Study material:
((

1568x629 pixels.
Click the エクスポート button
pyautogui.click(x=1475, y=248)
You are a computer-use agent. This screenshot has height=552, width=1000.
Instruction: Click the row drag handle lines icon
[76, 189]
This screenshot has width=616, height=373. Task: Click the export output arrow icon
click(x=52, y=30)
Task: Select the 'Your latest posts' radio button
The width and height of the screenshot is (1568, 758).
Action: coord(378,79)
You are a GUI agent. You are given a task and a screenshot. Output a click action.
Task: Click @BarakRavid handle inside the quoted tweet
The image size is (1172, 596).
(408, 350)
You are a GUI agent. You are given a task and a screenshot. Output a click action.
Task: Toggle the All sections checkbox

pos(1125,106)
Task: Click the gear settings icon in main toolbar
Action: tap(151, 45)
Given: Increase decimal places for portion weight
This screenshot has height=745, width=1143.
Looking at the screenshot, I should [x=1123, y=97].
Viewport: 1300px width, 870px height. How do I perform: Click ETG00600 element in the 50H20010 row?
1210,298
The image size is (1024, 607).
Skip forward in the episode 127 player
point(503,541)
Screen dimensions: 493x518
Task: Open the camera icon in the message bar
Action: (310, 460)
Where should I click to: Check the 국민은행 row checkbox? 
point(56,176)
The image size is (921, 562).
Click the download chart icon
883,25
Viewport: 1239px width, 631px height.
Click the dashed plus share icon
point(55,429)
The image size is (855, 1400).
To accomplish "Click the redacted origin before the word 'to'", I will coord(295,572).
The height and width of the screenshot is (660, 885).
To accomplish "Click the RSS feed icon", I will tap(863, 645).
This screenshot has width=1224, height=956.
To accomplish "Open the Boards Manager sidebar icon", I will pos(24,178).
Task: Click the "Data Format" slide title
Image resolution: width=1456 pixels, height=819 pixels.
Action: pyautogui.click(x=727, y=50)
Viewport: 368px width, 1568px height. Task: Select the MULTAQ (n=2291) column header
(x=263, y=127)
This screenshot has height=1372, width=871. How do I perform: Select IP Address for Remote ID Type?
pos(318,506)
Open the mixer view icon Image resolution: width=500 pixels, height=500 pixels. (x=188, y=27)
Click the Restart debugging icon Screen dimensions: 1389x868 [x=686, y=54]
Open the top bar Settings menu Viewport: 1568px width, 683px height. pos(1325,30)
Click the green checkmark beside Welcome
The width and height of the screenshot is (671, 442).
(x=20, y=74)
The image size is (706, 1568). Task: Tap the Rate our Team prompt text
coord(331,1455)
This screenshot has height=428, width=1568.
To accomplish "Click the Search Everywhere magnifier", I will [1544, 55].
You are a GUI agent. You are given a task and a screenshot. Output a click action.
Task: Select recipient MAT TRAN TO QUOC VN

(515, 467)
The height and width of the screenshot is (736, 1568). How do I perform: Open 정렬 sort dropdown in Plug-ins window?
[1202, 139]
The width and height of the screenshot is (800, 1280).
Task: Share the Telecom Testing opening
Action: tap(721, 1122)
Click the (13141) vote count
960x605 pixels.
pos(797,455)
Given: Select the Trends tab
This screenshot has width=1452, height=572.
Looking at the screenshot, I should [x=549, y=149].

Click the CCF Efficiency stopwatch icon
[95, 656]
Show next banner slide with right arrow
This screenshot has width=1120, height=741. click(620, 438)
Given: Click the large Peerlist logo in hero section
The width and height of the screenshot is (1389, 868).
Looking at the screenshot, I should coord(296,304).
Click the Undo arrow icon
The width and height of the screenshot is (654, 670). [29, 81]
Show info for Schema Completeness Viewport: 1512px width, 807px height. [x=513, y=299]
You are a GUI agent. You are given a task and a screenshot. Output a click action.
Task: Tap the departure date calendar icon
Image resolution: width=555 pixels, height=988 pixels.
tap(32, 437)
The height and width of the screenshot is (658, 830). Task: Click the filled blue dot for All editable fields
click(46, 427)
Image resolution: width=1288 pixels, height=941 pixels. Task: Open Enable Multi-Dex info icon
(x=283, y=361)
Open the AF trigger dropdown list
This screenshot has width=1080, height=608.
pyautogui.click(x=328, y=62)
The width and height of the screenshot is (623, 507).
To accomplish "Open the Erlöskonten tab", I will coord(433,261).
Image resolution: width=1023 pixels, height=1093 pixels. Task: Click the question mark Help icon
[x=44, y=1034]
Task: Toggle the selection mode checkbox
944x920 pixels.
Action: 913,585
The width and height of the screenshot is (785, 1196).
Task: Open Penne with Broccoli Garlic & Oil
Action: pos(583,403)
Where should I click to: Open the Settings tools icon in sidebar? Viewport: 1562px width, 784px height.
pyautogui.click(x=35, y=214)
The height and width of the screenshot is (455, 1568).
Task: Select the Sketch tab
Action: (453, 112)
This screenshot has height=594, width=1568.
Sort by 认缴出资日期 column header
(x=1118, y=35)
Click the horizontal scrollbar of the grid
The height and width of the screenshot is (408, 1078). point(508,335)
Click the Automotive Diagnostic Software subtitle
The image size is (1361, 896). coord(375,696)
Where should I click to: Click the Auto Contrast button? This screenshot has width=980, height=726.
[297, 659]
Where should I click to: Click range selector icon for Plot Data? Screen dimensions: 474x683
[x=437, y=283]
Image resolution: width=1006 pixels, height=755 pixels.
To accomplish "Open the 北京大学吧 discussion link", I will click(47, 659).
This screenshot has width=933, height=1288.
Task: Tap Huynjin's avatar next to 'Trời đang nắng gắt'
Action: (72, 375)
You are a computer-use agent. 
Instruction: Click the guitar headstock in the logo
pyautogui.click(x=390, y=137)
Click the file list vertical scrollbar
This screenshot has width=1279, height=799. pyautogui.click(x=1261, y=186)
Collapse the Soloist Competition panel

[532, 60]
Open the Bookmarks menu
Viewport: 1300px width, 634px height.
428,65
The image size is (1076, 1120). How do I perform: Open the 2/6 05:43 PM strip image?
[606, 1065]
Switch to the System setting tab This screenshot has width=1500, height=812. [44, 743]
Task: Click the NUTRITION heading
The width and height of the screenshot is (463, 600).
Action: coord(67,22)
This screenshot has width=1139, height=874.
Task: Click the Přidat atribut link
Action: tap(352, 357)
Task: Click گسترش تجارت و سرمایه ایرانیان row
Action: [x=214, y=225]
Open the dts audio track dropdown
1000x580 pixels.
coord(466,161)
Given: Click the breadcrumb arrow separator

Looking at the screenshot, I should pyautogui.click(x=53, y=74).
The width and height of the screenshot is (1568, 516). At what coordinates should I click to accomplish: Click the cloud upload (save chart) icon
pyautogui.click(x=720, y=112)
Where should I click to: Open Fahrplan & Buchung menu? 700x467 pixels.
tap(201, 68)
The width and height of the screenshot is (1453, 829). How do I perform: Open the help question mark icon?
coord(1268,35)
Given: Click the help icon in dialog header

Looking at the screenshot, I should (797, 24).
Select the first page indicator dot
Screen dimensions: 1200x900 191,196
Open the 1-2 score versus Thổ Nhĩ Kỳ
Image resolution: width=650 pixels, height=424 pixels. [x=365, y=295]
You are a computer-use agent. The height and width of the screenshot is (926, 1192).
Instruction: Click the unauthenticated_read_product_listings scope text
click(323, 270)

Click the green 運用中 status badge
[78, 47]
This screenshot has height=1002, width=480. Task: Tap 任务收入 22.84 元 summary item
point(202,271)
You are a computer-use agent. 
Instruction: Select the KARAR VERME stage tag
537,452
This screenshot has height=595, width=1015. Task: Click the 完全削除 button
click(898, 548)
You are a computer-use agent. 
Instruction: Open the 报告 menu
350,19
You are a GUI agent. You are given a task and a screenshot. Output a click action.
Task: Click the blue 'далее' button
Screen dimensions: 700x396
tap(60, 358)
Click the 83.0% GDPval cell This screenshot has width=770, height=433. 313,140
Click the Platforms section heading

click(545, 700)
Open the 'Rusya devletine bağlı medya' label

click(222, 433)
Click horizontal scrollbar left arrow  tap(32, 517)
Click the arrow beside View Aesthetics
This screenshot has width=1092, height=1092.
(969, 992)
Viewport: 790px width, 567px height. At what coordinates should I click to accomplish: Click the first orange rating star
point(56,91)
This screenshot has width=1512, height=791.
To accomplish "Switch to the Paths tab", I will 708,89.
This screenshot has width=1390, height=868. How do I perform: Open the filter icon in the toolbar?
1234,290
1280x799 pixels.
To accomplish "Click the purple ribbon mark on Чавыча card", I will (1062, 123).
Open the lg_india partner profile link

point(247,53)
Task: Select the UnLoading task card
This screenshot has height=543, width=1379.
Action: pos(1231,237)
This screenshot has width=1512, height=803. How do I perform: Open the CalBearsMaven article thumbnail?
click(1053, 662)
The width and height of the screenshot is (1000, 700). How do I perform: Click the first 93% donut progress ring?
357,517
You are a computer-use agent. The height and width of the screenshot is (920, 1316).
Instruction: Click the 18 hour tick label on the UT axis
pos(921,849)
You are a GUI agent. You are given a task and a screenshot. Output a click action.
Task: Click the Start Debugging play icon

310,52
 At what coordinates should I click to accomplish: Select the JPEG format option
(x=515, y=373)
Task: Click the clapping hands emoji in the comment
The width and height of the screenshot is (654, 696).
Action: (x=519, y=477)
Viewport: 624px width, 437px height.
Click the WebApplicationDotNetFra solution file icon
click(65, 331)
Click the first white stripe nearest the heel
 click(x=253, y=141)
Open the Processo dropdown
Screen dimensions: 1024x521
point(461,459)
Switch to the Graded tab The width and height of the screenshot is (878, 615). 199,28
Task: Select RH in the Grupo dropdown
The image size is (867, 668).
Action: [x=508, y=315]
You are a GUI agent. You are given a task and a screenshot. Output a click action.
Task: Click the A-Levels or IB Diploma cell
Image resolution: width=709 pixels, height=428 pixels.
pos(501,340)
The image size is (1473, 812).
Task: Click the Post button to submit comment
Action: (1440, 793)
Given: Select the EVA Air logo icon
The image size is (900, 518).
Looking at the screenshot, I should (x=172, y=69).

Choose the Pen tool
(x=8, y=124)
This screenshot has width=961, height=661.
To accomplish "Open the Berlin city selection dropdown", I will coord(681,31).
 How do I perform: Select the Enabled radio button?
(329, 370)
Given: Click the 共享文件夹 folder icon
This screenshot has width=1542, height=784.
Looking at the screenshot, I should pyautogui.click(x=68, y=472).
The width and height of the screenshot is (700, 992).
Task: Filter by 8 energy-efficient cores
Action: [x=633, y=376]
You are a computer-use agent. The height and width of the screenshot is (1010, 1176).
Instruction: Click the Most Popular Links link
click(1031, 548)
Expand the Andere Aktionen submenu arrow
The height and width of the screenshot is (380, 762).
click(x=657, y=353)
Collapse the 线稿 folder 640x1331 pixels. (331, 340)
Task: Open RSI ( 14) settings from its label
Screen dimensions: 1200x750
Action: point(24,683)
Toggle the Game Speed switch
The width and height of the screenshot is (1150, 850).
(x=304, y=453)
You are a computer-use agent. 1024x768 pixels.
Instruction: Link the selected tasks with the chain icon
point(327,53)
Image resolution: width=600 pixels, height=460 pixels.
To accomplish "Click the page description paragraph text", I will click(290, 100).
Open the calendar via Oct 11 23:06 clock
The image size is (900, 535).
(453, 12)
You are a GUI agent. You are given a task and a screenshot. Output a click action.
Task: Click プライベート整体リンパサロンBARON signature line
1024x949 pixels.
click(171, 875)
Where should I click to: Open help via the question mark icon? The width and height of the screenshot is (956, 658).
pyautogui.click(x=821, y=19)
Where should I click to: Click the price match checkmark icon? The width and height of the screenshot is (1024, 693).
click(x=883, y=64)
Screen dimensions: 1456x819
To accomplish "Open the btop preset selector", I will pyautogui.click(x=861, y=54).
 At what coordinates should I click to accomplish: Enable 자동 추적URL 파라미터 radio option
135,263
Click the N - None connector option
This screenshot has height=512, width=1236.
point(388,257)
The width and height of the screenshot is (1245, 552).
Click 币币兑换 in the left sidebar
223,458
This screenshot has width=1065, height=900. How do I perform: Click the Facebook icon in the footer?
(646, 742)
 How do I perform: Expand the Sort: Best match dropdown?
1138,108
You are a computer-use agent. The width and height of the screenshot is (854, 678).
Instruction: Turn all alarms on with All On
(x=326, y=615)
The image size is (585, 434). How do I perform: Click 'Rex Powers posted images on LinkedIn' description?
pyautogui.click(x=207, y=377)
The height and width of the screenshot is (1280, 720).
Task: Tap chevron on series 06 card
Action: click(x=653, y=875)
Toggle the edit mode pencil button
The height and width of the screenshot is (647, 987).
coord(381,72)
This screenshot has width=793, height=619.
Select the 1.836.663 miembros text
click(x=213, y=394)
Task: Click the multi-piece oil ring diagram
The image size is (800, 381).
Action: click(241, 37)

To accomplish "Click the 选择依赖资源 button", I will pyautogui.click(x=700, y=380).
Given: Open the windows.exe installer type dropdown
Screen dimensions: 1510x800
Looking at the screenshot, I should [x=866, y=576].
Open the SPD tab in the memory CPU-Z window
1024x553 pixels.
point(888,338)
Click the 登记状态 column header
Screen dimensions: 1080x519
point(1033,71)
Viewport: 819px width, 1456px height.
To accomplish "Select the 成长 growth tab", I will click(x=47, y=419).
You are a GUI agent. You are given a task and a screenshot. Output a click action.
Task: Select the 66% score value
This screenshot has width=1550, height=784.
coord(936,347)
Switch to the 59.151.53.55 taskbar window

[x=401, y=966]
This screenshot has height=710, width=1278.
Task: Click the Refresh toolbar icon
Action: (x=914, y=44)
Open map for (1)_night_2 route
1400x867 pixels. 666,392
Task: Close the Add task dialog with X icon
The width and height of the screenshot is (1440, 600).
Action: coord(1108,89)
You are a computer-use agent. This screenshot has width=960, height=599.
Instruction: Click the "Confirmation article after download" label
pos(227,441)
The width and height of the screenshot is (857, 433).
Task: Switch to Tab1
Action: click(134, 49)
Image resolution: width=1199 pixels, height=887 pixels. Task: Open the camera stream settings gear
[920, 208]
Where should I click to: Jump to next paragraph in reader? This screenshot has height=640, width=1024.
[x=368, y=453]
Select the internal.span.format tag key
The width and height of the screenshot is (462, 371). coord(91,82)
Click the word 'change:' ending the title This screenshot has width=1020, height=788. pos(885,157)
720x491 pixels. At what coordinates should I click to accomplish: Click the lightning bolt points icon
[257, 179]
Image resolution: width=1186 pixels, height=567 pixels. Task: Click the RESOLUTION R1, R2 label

))

Aim of the exercise:
Report how many lines in the listing above hold the string "folder", giving the number and no other words.

Solution to this problem:
2